## Reading text
::::::::::

1. Select the object
2. At the time of the selection you are at distance D from the centers of the foci or one of the foci of the orbit.
3. Move along with the object on a smaller or larger elipse than the ortbit elipse of the body.

For instance, if we had two earths, on concentric orbits and moving at the same speed (impossible, I know), you would track the first from the second.

Posted: 06.11.2004, 18:34
by hank
Aphex wrote:Also, I would like to be able to follow an object as such:

1. Select the object
2. At the time of the selection you are at distance D from the centers of the foci or one of the foci of the orbit.
3. Move along with the object on a smaller or larger elipse than the ortbit elipse of the body.

For instance, if we had two earths, on concentric orbits and moving at the same speed (impossible, I know), you would track the first from the second.


It's a little unclear to me what you want. I think if you had two earths, on concentric orbits and moving at the same speed (impossible, as you know), their orbital periods would be different (since the outer orbit is larger than the inner one, moving at the same speed the outer earth would take longer to complete its orbit than the inner one), so they would move apart as the outer earth falls progressively behind the inner one. I'm guessing that's not what you want.

Possibly what you want is for the observer to remain at a fixed distance from the target, lying along the line connecting the target with the focus of its orbit? Or is it something else? Perhaps you could explain why you want to do this.

::::::::::

## Records supplied

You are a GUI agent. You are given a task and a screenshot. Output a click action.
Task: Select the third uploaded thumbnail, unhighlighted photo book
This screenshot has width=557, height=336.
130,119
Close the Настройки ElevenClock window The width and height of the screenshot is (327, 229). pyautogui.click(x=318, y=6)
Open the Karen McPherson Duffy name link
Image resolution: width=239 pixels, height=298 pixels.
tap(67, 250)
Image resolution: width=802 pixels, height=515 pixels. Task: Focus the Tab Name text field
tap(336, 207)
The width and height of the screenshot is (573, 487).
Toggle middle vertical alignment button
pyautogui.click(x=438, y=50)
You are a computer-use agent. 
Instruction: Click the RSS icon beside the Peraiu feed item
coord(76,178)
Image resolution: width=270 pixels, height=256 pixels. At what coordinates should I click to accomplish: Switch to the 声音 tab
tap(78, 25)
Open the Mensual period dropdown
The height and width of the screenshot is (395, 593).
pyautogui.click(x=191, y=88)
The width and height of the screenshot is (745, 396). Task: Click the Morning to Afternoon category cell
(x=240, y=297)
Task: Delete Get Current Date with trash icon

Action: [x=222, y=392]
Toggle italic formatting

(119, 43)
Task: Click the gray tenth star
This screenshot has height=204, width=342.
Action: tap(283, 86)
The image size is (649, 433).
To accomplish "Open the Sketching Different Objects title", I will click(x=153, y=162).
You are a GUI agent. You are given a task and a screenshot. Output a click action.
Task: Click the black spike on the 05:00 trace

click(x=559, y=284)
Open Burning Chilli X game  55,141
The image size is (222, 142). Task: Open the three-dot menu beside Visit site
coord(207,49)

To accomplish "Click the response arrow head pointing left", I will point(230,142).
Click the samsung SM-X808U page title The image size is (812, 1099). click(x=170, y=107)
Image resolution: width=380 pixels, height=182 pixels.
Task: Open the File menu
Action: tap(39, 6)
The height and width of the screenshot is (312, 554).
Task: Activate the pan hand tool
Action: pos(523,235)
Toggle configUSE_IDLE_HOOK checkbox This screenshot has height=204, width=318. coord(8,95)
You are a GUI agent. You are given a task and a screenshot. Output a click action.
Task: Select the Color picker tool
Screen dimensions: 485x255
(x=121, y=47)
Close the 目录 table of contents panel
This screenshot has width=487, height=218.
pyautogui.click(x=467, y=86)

::::::::::

## Set exercise 1
Rewrite the stretch of the orbit-tracking forum post from "Possibly what you" through "to do this.", changing "observer" to "camera".
## Set exercise 2
Carry on the forum post about following an orbiting object, starting after its last sentence.

## Exercise result 1
Possibly what you want is for the camera to remain at a fixed distance from the target, lying along the line connecting the target with the focus of its orbit? Or is it something else? Perhaps you could explain why you want to do this.

## Exercise result 2
- Hank

Posted: 06.11.2004, 19:03
by Aphex_Twin
Same speed :oops: I mean same angular velocity

The observed body moves in it's orbit. The observer moves along with the body, but on a smaller or wider orbit, so that there is always a straight line between one focus (or the center), the observer and the observed.

Posted: 07.11.2004, 00:08
by hank
Okay, I think you can do that now, provided there is an object at the focus of the observed body's orbit (which gravity normally requires). First, select the observed body, press 'f' to follow it, then press 'c' to center it , then select the object at the focus, press ':' to lock phase with the focus object, then press shift+'c' to center it behind the observed body. Does that do what you want?

- Hank

Posted: 07.11.2004, 03:13
by Aphex_Twin
Yes, that pretty much does it. But would it be possible to point/lock the camera to a point in space where there is no object?

Another interesting feature would be to allow objects trace their movements on the stellar background. For instance, I am on Earth, following it and want to trace the movements of planet Mars on the night sky over one year.